Passage shown >>
Municipality of Metropolitan Toronto


                                             ORDER

 

 

BACKGROUND:

 

The Municipality of Metropolitan Toronto (the Municipality) received a request under the Municipal Freedom of Information and Protection of Privacy Act (the Act) for a large number of documents produced in 1988, 1989 and 1990 pertaining to solid waste disposal proposals for Metropolitan Toronto.

 

The Municipality disclosed to the requester all of the documents requested, except for a "long list" of potential landfill sites that was referred to in a 1988 report of the Works Committee of the Municipality.  The Municipality denied access to this information pursuant to sections 10, 11 and 14 of the Act.  The requester appealed the Municipality's decision.

 

Mediation of the appeal was not successful, and notice that an inquiry was being conducted to review the Municipality's decision was sent to the appellant, the Municipality and ten affected persons who had been identified as having an interest in sites on the long list.  Representations were received from the appellant, the Municipality and five of the affected persons.

Problems >>
- A) Decide whether each statement agrees with the Metropolitan Toronto order, answering yes or no and quoting the words of the order that settle it: (i) The Municipality relied on sections 10, 11 and 14 of the Act to deny access. (ii) Mediation resolved the appeal. (iii) All ten affected persons submitted representations.
- B) List every year that the Metropolitan Toronto order gives for the production of the requested documents.
- C) Pick up the Metropolitan Toronto order after its final sentence and write the next part.
The lines after this point have no connection to the Metropolitan Toronto order.

Data block >>
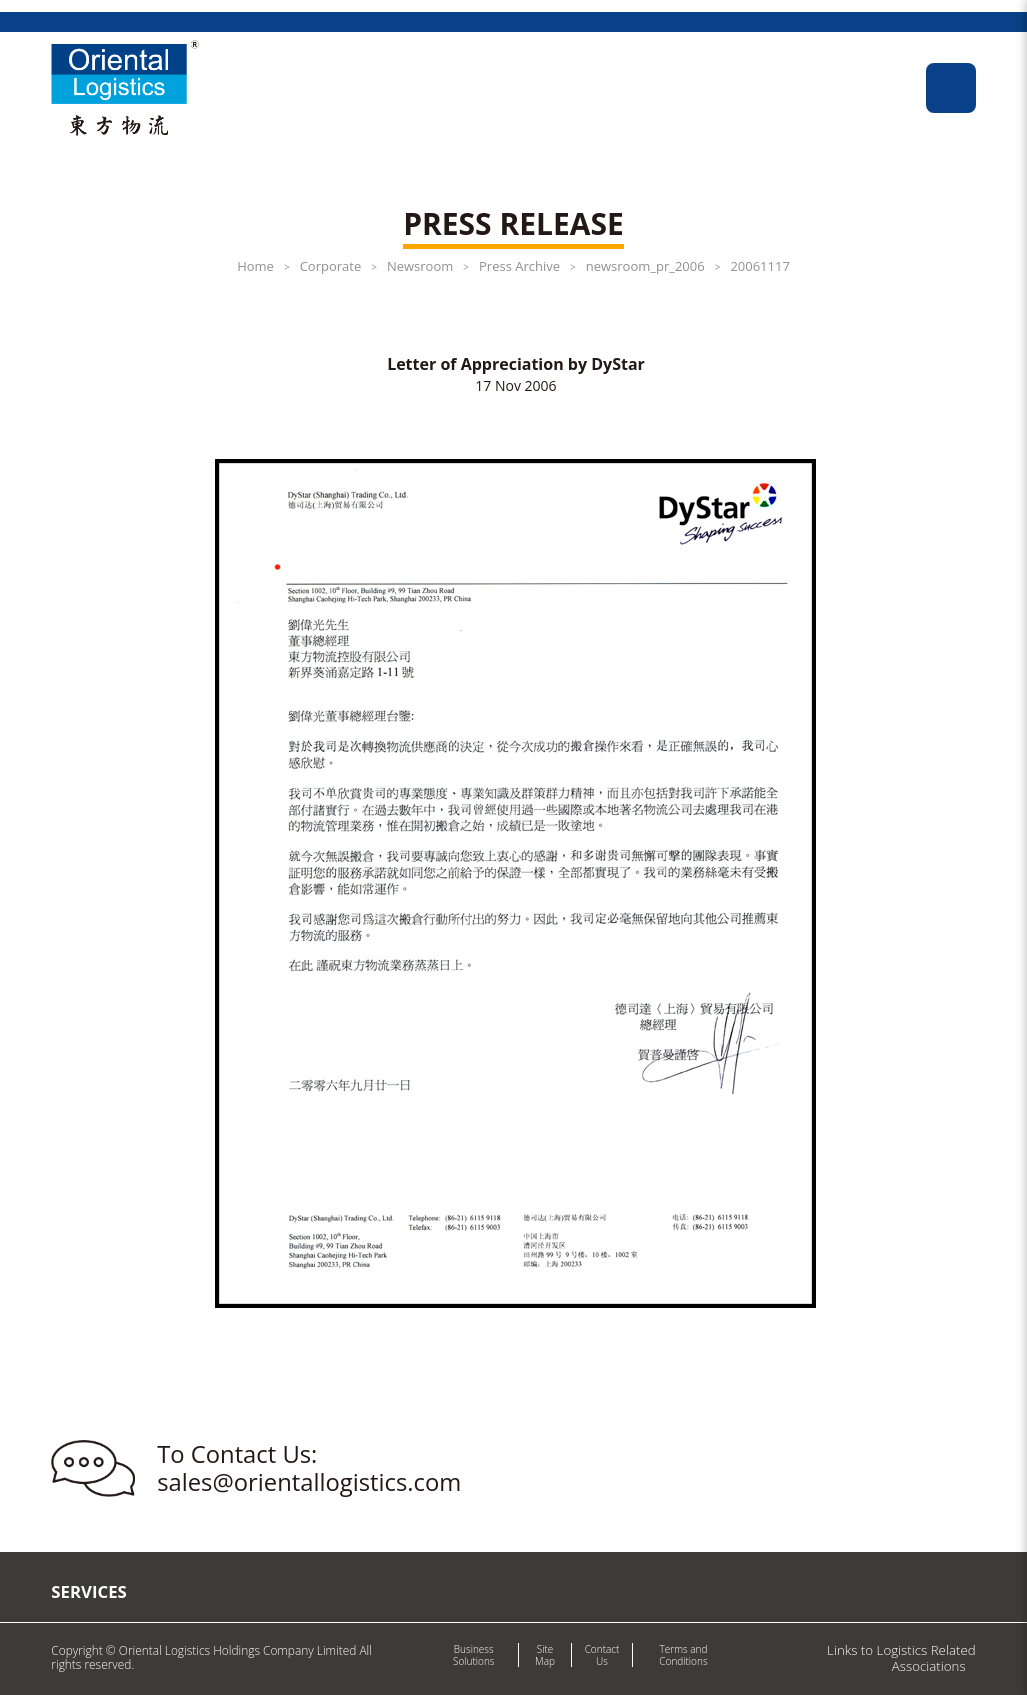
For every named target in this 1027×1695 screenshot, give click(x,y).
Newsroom (420, 266)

Responses for each task >>
- A)
(i) Yes: "The Municipality denied access to this information pursuant to sections 10, 11 and 14 of the Act"
(ii) No: "Mediation of the appeal was not successful"
(iii) No: "Representations were received from the appellant, the Municipality and five of the affected persons"

- B) 1988, 1989, 1990

- C)
 

 

THE RECORD:

 

The record consists of four pages which appear to be related to work undertaken by the Municipality's engineering consultant in 1988.  Three of the pages contain a list of sites that were considered for landfill use, and information as to their location, size, access, hydrogeological conditions, current (in 1988) investigation status, and other comments.  The list includes the names of the owners or contact persons for the sites and, in some instances, addresses and/or telephone numbers of those persons.  The fourth page is a map showing the locations of the sites.  It is not clear from the face of the record whether it was prepared by the Municipality or its engineering consultant.

 

 

ISSUES:

 

The issues arising in this appeal are:

 

A.        Whether the mandatory exemption provided by section 10(1)(c) of the Act applies.

 

B.        Whether the discretionary exemption provided by section 11 of the Act applies.

 

C.        Whether the information contained in the record qualifies as "personal information" as defined in section 2(1) of the Act.

 

D.        If the answer to Issue C is yes, whether the mandatory exemption provided by section 14 of the Act applies.

 

SUBMISSIONS/CONCLUSIONS:

 

 

ISSUE A:       Whether the mandatory exemption provided by section 10(1)(c) of the Act applies.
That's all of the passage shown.